Venons-en enfin à la décomposition et à la recomposition des classes sociales dont traite l’ouvrage de Gabriel Winant intitulé The Last Shift: The Fall of Industry and the Rise of Health Care in Rust Belt America, qui nous invite à nous demander en quoi l’avènement d’une économie de services est étroitement lié au déclin industriel. Pendant le boom de l’après-guerre, la mobilité ascendante collectivement négociée a engendré une expansion dramatique de l’assurance maladie privée aux États-Unis. La répartition géographique des emplois dans le secteur de la santé est particulière, et la faiblesse des salaires offerts se traduit par une forte racialisation. La désindustrialisation a entraîné une détérioration progressive de la santé dans les régions désindustrialisées, qui comptent une population plus pauvre et plus âgée qu’ailleurs. C’est entre autres le cas de la région de Pittsburgh, dont traite l’ouvrage de M. Winant Ce dernier souligne que le départ des jeunes pour trouver du travail ailleurs a lui aussi perturbé les réseaux familiaux. Il appelle les chercheurs qui se penchent sur la désindustrialisation à élargir leur vision des travailleurs industriels en prenant en compte la recomposition de la classe ouvrière, multiraciale. 

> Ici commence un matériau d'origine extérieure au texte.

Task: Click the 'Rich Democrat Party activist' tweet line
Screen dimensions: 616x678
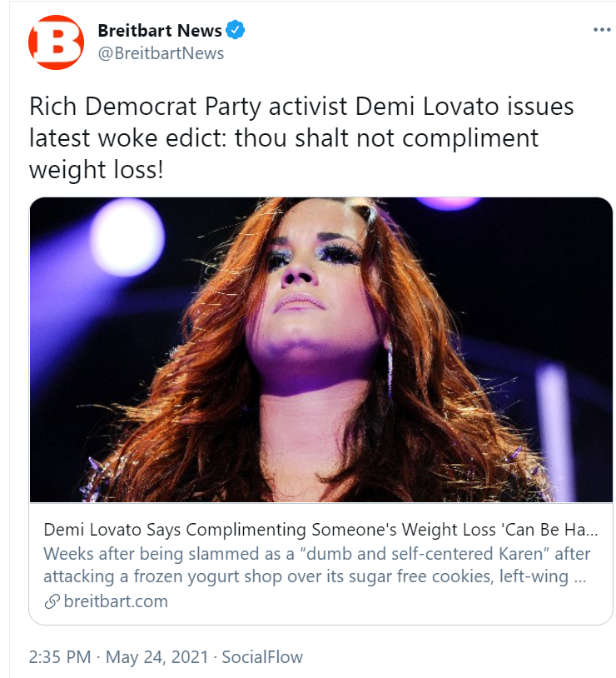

Je serai curieux de comparer les neuf ouvrages des participants à la première table ronde, dont nous venons de parler, à ceux des participants à la seconde, qui aura lieu le 18 juin. Huit nouveaux ouvrages récemment publiés seront abordés lors de celle-ci, ce qui montre à quel point le domaine des études sur la désindustrialisation se porte bien. Compte tenu des participants qu’elle regroupera, cette seconde table ronde présentera des points communs avec la première, mais aussi des différences par rapport à celle-ci. Il y sera entre autres question des cas de la Hongrie, de la Finlande, de l’Italie et des Balkans, mais aussi de casinos et de punk rock. Il y sera aussi question de genre, sujet très peu abordé lors de la première table ronde, de même que des sociétés industrielles, dont seul M. Lomba a parlé jusqu’ici. Enfin, les questions de race et de classe sociale compteront à nouveau parmi les sujets clés. Les 17 ouvrages abordés dans le cadre des deux tables rondes donnent en tout cas un aperçu complet de l’évolution future des études sur la désindustrialisation.